A Ordem dos Advogados do Brasil (OAB) nacional e o PPS pedem que o tribunal determine a constitucionalidade da lei. E a Confederação Nacional das Profissões Liberais (CNPL) quer que o STF declare inconstitucional o dispositivo que determina que são inelegíveis as pessoas excluídas do exercício de profissão em razão de "infração ético-profissional".

Há também diversos outros questionamentos, como por exemplo a velha discussão de que não se pode punir um candidato com a inelegibilidade antes de uma condenação definitiva da Justiça, o chamado "trânsito em julgado", pois estaria sendo ultrapassado o princípio constitucional da presunção da inocência.

Para além da discussão técnica sobre prazos para a aplicação da lei, os cinco juízes que votaram pela imediata vigência da Ficha Limpa se utilizaram do princípio da moralidade que deve reger o serviço público, previsto na Constituição, para aprovar a nova legislação.

Se não bastasse representar um avanço democrático fundamental, por ter nascido de uma petição pública com milhões de assinaturas, a Lei da Ficha Limpa teve uma qualidade suplementar, a de ultrapassar a exigência do "trânsito em julgado" dos processos, prevista na lei complementar das inelegibilidades e que protegia os candidatos infratores eternamente, na miríade de recursos que a Lei brasileira permite.

Desde 2006, há um consenso entre os presidentes de Tribunais Regionais Eleitorais de todo o país, de fazer prevalecer a interpretação de que não se pode deferir registro de candidatura quando existe prova de vida pregressa que atenta contra os princípios constitucionais.

E sempre esse princípio era derrubado pelo Tribunal Superior Eleitoral por uma margem mínima. O voto do ministro Carlos Ayres Britto naquela ocasião é exemplar dessa posição. A certa altura, disse ele que "o cidadão tem o direito de escolher, para a formação dos quadros estatais, candidatos de vida pregressa retilínea", ressaltando a importância do artigo 14 da Constituição Federal, que prega a moralidade na vida pública.

Outro ponto levantado contra a Lei da Ficha Limpa é de que a Constituição estabelece que nenhuma lei pode retroagir no tempo, a não ser para beneficiar o réu, isto é, ninguém pode ser condenado com base numa lei aprovada depois da data em que o crime foi cometido.

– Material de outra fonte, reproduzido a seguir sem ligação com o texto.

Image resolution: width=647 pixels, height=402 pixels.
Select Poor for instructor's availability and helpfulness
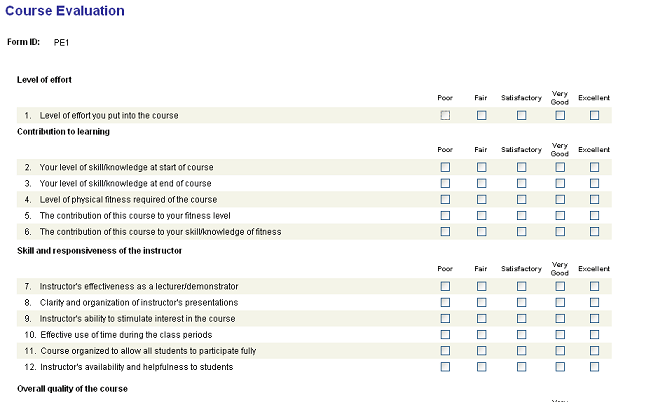click(445, 367)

A Lei da Ficha Limpa fixou limites à elegibilidade, ampliando o alcance da punição de crimes que tornam um candidato inelegível pelo prazo de oito anos, até mesmo a renúncia ao mandato para escapar da cassação torna-se motivo para tornar esse candidato inelegível, e em muitos casos fazendo com que ele não possa concorrer até o fim do mandato a que renunciou.

O Supremo pode entender que uma lei de 2010 não pode retroagir no tempo para punir um candidato por crimes cometidos no passado, e esse é um dos argumentos, por exemplo, do ex-senador e ex-governador Joaquim Roriz, de Brasília, que está tentando se tornar elegível para 2012.

Roriz, como se sabe, é pai de Jaqueline. Ambos tentam limpar as respectivas fichas e estão tendo êxito. O que diz bem de nosso estágio político.